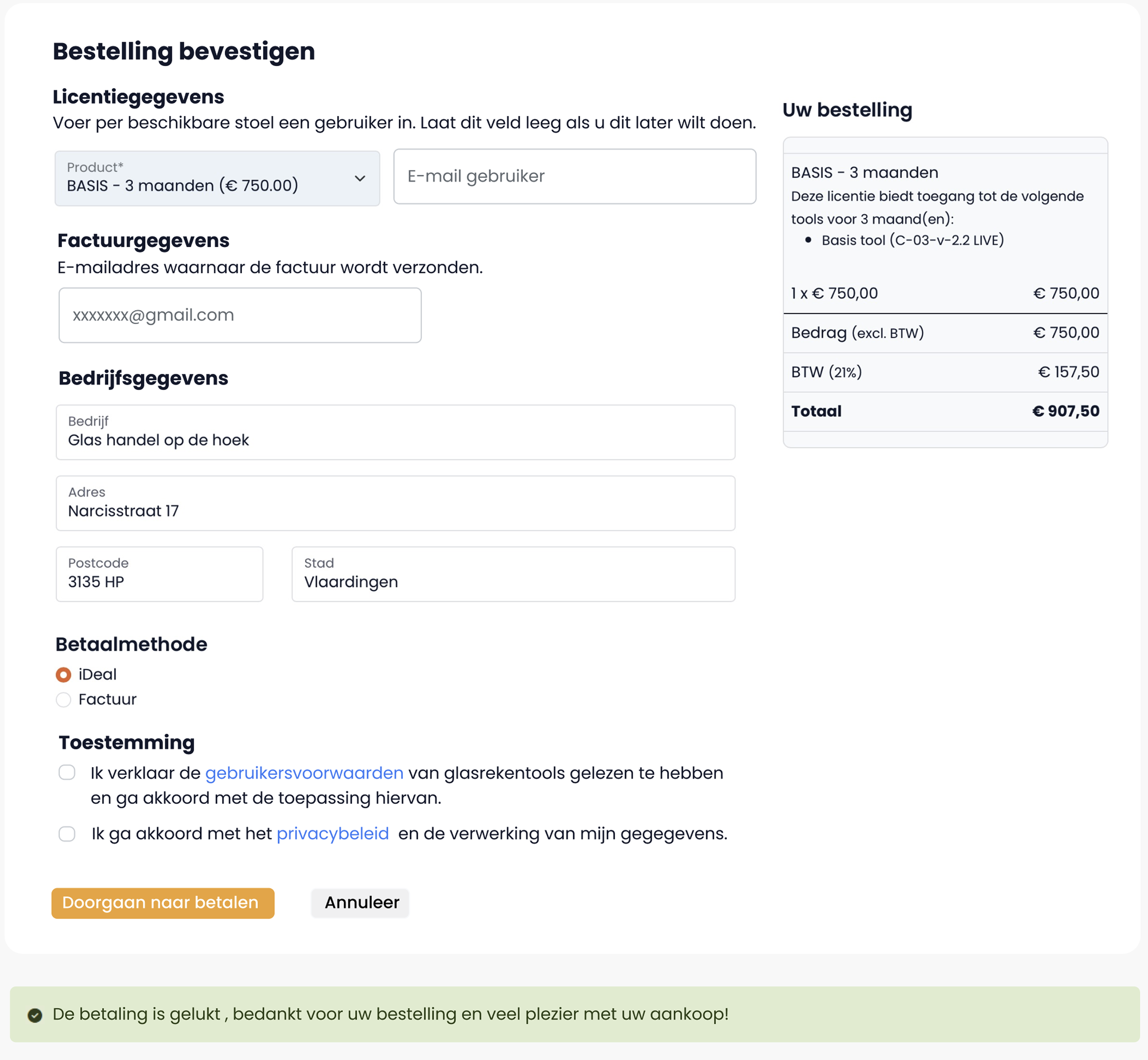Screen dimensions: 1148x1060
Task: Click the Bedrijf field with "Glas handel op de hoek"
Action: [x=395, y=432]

---

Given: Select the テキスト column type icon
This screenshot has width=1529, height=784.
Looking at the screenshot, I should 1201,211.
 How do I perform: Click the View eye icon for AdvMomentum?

--

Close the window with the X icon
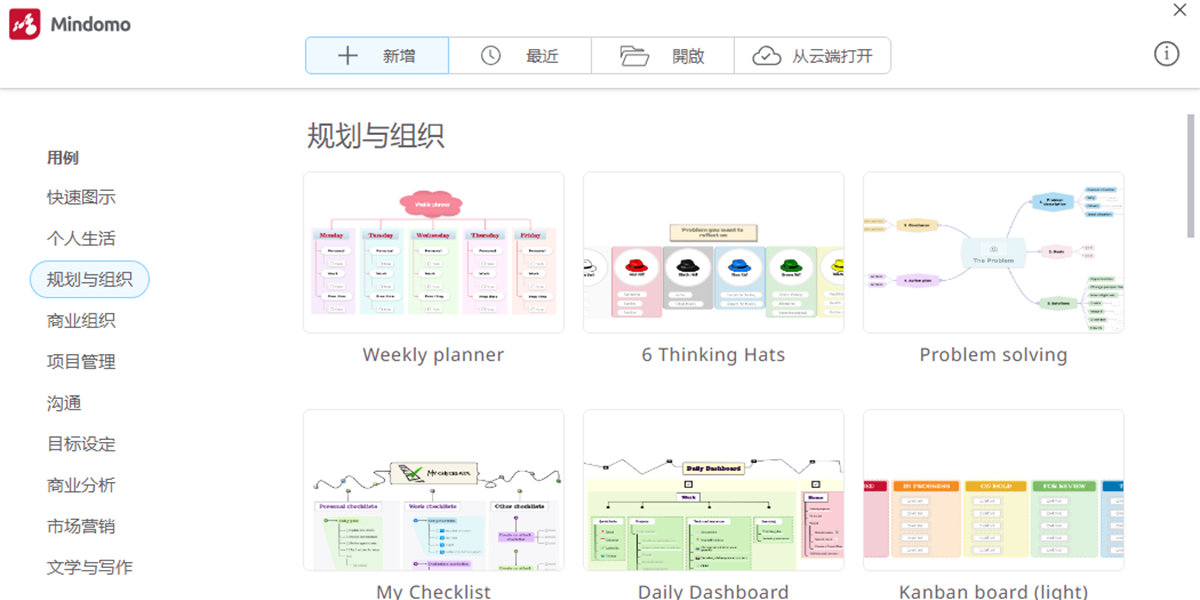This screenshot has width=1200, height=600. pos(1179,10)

◆ **TASK TO CARRY OUT**:
How many lines of the entries above contain the word "Click"? Reply with the number alone.

◆ **OUTPUT OF THE TASK**:
2